La Congregación vaticana para la Doctrina de la Fe anunció este viernes la excomunión del arzobispo italiano Carlo Maria Viganò, acusado de “cisma” por sus continuos ataques al papa Francisco y por no reconocer su autoridad.
“Son conocidas sus afirmaciones públicas de las que resulta el rechazo a reconocer y someterse al Sumo Pontífice, a la comunión con los miembros de la Iglesia y a la legitimidad de la autoridad magisterial del Concilio Vaticano II”, señaló la Congregación en un comunicado, en el que declara al “monseñor” culpable del delito de cisma.
Viganò, de 83 años, es un representante del sector más conservador de la Iglesia católica, nombrado arzobispo en 1992 por Juan Pablo II y luego, entre otros cargos, nuncio apostólico (embajador) en Nigeria hasta 1998 y en Estados Unidos entre el 2011 y el 2016.
Viganò había sido convocado por la Congregación para la Doctrina de la Fe el pasado 28 de junio para responder a su acusación de “cisma”, pero se negó a personarse.

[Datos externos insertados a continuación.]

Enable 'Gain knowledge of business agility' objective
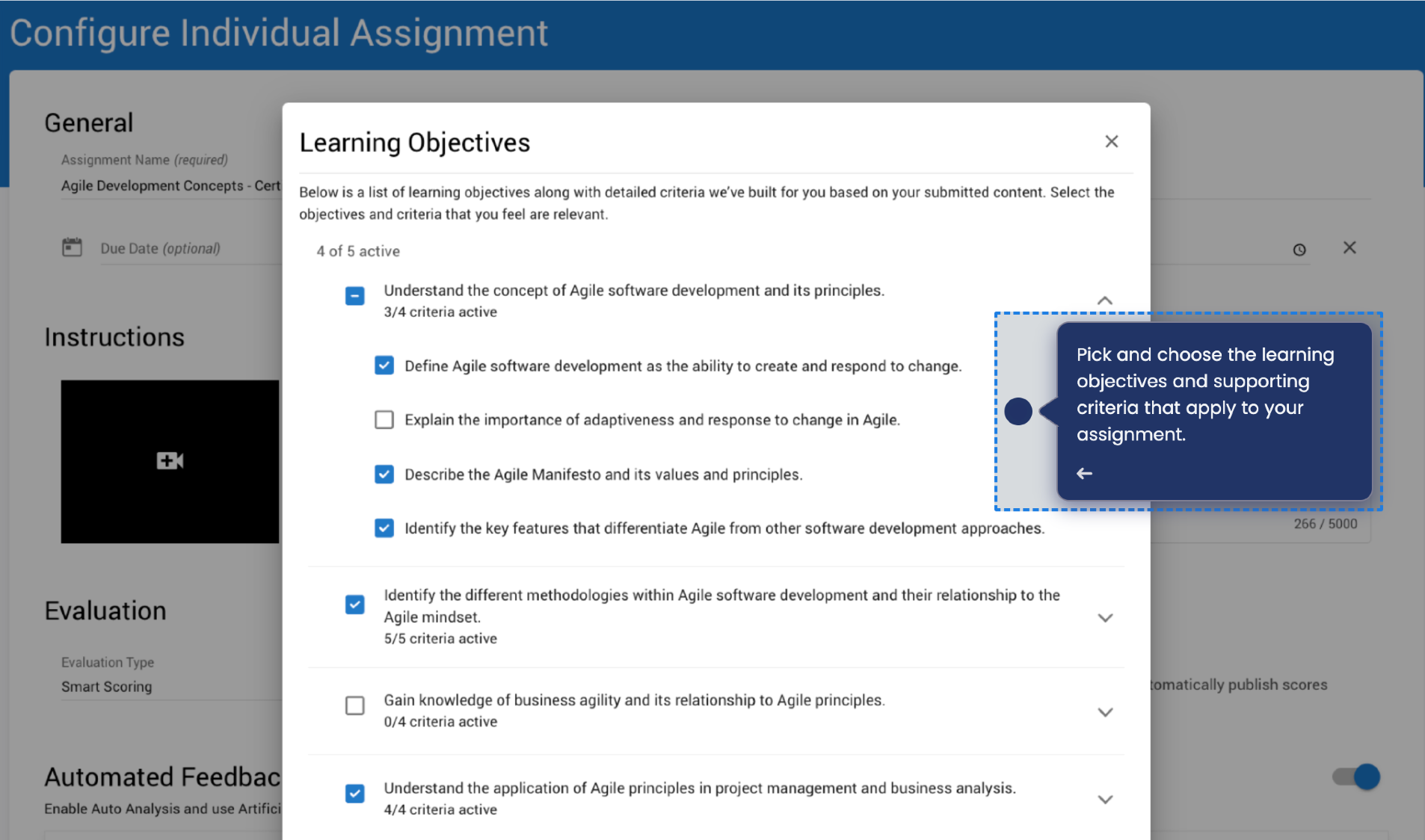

La Doctrina de la Fe, dirigida por el cardenal argentino Víctor Manuel Fernández, se reunió el pasado 4 de julio para deliberar el proceso penal canónico en su contra, a pesar de su ausencia y finalmente le ha considerado “culpable” del delito de “cisma”, promulgando su excomunión.
La sentencia ya ha sido comunicada a Viganò.
El arzobispo en los últimos años no ha escondido su confrontación con el papa Francisco y en 2018 le acusó abiertamente de conocer los abusos sexuales del cardenal estadounidense Theodore McCarrick, a quien el pontífice más tarde expulsaría del sacerdocio por sus conductas, y llegó incluso a solicitar su renuncia. Además ha calificado a Francisco de “herético”, “tirano” y “siervo de Satanás”, puesto en duda su elección en el cónclave de 2013 y le ha atacado abiertamente tras la publicación del documento ‘Fiducia Supplicans’ que permite la bendición de parejas homosexuales.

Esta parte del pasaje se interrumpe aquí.